>> begin RECORDS FOR PROCESSING

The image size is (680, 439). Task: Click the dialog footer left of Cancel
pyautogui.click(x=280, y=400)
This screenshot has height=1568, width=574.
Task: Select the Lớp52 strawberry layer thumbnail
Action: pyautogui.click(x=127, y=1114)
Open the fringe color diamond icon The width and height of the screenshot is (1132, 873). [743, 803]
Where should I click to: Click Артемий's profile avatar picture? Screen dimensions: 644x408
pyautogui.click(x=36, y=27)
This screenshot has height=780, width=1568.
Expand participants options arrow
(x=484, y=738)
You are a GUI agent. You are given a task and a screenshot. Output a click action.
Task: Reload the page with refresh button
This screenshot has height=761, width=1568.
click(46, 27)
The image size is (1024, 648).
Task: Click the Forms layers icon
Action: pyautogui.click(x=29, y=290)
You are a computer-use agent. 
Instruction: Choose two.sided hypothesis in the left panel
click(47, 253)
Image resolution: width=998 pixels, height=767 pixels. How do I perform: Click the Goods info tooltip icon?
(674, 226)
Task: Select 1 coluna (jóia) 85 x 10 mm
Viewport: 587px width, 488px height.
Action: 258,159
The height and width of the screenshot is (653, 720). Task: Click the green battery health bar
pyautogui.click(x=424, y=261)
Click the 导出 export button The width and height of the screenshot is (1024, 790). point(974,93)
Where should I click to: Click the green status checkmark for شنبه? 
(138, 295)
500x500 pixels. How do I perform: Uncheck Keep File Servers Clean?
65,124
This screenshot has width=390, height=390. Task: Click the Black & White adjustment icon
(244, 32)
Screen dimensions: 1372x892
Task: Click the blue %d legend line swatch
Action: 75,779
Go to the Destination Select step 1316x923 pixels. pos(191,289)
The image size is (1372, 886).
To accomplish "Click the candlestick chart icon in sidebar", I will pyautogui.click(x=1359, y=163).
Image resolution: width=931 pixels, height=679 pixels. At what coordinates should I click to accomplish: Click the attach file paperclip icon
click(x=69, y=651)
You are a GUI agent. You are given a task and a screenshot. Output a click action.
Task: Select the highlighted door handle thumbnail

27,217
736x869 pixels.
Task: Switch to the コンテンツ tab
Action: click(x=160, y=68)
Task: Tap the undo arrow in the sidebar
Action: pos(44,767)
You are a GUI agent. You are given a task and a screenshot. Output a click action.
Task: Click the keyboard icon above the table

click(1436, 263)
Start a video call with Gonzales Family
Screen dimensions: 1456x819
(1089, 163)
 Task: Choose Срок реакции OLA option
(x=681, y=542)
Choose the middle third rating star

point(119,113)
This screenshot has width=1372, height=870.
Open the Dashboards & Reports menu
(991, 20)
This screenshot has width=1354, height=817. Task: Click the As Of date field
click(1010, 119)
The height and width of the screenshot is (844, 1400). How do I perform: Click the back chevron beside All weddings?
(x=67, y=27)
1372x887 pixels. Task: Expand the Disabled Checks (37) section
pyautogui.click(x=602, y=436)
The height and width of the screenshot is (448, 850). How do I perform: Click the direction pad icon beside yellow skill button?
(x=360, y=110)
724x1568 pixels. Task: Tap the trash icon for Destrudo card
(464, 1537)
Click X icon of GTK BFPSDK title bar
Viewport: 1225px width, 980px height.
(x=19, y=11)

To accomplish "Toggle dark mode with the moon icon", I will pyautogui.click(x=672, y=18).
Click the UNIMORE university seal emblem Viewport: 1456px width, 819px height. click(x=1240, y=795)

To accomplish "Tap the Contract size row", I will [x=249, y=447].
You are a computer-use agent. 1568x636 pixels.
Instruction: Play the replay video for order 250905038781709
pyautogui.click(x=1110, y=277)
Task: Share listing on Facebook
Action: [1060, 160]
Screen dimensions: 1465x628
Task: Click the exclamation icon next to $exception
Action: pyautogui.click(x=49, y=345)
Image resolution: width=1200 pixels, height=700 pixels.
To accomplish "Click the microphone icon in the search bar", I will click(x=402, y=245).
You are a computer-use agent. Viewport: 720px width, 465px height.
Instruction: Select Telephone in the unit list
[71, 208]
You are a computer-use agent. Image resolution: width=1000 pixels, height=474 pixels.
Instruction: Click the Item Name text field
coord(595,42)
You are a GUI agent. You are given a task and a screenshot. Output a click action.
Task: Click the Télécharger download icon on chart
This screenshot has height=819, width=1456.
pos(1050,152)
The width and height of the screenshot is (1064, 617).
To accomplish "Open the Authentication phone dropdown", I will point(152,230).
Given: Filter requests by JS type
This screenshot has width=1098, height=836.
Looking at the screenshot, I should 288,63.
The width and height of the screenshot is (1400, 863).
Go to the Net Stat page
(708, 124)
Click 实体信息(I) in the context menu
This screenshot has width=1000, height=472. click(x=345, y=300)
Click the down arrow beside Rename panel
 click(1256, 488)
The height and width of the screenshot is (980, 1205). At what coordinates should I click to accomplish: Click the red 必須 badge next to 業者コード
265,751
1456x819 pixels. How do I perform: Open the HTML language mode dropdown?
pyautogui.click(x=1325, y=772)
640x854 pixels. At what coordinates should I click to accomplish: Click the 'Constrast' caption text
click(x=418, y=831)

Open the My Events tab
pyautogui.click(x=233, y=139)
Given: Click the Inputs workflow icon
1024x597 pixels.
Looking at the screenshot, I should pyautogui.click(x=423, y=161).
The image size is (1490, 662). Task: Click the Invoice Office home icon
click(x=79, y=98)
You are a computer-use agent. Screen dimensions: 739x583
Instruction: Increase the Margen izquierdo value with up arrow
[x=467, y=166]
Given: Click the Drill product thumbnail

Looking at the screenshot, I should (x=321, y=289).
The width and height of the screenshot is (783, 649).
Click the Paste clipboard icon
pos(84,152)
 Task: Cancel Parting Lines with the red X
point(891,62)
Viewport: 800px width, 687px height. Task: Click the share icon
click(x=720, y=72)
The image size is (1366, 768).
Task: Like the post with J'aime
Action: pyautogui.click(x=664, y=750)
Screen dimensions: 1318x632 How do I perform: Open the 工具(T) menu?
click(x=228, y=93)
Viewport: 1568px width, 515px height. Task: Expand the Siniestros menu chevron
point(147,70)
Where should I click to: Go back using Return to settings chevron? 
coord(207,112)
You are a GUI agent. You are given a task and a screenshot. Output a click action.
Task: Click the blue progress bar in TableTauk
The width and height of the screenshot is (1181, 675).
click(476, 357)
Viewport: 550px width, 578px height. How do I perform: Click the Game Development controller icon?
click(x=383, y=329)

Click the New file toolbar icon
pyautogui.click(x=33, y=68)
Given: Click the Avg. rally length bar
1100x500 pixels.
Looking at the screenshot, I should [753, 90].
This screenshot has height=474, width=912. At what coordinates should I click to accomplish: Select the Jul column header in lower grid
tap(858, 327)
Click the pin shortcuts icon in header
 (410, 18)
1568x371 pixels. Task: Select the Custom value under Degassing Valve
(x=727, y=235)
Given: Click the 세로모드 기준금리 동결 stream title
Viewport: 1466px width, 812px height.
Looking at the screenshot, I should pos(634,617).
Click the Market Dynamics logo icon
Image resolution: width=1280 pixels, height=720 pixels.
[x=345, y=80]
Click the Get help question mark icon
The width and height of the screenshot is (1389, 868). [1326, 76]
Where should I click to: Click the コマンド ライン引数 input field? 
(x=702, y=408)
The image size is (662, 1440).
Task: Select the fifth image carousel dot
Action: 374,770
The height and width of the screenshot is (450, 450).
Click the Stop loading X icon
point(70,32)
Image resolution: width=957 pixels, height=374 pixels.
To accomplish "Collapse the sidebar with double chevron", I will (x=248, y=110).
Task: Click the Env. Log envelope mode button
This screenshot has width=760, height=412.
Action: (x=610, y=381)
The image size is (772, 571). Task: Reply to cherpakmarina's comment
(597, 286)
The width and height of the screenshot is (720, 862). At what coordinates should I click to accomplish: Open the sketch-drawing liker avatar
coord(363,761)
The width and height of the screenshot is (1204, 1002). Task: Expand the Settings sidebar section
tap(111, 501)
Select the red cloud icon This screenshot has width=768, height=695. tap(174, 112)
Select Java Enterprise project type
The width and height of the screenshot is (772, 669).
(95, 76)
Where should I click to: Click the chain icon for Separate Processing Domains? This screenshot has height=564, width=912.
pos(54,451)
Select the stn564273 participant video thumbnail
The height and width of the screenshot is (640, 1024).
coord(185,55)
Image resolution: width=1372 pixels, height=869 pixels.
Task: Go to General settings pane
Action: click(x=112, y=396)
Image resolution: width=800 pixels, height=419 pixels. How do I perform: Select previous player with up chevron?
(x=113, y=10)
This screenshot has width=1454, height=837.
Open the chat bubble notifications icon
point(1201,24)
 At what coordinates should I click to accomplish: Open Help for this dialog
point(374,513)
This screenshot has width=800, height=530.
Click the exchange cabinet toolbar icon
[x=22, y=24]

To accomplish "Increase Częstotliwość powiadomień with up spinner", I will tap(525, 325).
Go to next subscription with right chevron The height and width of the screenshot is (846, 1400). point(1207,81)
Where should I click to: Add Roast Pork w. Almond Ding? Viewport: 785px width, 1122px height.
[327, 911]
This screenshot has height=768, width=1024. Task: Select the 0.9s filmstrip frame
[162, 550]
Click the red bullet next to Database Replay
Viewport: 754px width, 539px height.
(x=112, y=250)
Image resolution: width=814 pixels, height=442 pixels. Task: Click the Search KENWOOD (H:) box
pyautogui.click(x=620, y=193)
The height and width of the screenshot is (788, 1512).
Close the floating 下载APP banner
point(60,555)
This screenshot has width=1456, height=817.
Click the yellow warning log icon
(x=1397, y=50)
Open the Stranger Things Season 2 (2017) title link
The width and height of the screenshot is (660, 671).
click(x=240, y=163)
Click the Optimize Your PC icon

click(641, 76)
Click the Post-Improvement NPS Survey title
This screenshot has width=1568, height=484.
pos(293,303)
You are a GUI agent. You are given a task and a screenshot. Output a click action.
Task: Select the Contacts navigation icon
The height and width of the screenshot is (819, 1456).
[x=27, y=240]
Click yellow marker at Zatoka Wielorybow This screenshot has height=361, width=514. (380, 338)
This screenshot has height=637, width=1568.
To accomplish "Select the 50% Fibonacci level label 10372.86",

>> end RECORDS FOR PROCESSING

* _EXERCISE_: Extract the lines between the one containing "Where should I click to: Add" and the end of the records, inclusive, repeating them exactly.

* _REPLY TO THE EXERCISE_:
Where should I click to: Add Roast Pork w. Almond Ding? Viewport: 785px width, 1122px height.
[327, 911]
This screenshot has height=768, width=1024. Task: Select the 0.9s filmstrip frame
[162, 550]
Click the red bullet next to Database Replay
Viewport: 754px width, 539px height.
(x=112, y=250)
Image resolution: width=814 pixels, height=442 pixels. Task: Click the Search KENWOOD (H:) box
pyautogui.click(x=620, y=193)
The height and width of the screenshot is (788, 1512).
Close the floating 下载APP banner
point(60,555)
This screenshot has width=1456, height=817.
Click the yellow warning log icon
(x=1397, y=50)
Open the Stranger Things Season 2 (2017) title link
The width and height of the screenshot is (660, 671).
click(x=240, y=163)
Click the Optimize Your PC icon

click(641, 76)
Click the Post-Improvement NPS Survey title
This screenshot has width=1568, height=484.
pos(293,303)
You are a GUI agent. You are given a task and a screenshot. Output a click action.
Task: Select the Contacts navigation icon
The height and width of the screenshot is (819, 1456).
[x=27, y=240]
Click yellow marker at Zatoka Wielorybow This screenshot has height=361, width=514. (380, 338)
This screenshot has height=637, width=1568.
To accomplish "Select the 50% Fibonacci level label 10372.86",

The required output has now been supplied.